Embodied AI Systems: AI integrated within physical or virtual environments, experiencing and interacting with multiple modalities (vision, sound, tactile inputs).
This approach takes us closer (as mentioned above) to how humans learn. It could deliver Improvements in reasoning through direct interactions.
Brain-Computer Interfaces (BCIs): Sorry, but I am not going there. It’s possible in theory, but the ethical and risk implications will probably stop mainstream development dead in its tracks.
All of the above might be augmented by Optical and Photonic Computing, using light (photons) rather than electrons to perform networking and computation. New semiconductors (or technologies from the past that never found a use case) could be a better option than current digital semiconductors.
So What's Next?
It depends if/when the hype dies down. There is way too much focus on personalities.
To sustain AI development needs massive investment. If the LLM hype cycle drives us into another AI winter, what then? Who will fund the development of next generation technology?
Assuming LLMs are not (as discussed above) the end game, then focus/investment needs to switch, at least in part, to other potential ways forward. There are also geopolitical issues at play.
As a thought experiment, what would you do if, as a superpower, you were behind - years behind? Then perhaps rather than try to compete head-on, you could try a different approach. That might make sense.

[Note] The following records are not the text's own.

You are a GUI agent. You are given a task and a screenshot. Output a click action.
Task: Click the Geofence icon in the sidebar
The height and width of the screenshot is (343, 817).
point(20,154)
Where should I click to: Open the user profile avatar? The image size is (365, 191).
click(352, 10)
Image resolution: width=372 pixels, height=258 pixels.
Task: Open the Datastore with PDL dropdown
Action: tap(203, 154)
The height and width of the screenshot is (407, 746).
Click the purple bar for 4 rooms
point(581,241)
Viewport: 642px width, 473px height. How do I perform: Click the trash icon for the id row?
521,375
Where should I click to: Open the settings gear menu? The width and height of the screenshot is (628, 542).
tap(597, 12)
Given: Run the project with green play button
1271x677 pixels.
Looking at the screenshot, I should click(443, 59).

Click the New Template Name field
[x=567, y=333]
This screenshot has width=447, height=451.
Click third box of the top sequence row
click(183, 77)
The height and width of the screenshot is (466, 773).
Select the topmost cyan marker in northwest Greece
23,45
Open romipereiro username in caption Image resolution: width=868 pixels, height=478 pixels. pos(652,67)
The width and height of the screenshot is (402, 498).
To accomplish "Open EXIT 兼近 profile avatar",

Perhaps some of the technologies mentioned above will be combined. Maybe scaled-down technologies, such as Small Language Models (SLMs) or Edge applications, will be where the true value lies.
What’s The Use Case?
Taking a simplistic view you might conclude that LLMs were introduced to the World in late 2022 as a technology, not a product. Users were the guinea pigs that led the way to potential applications.
There is no doubt LLMs are useful tools. Unfortunately, this fact is often obscured by the hype surrounding Agent/AGI. Nearly three years on, there is not a killer use case that will provide sufficient revenue to justify the investment in those companies to date. Before technology companies develop whatever comes after LLMs they might want to consider the use case first.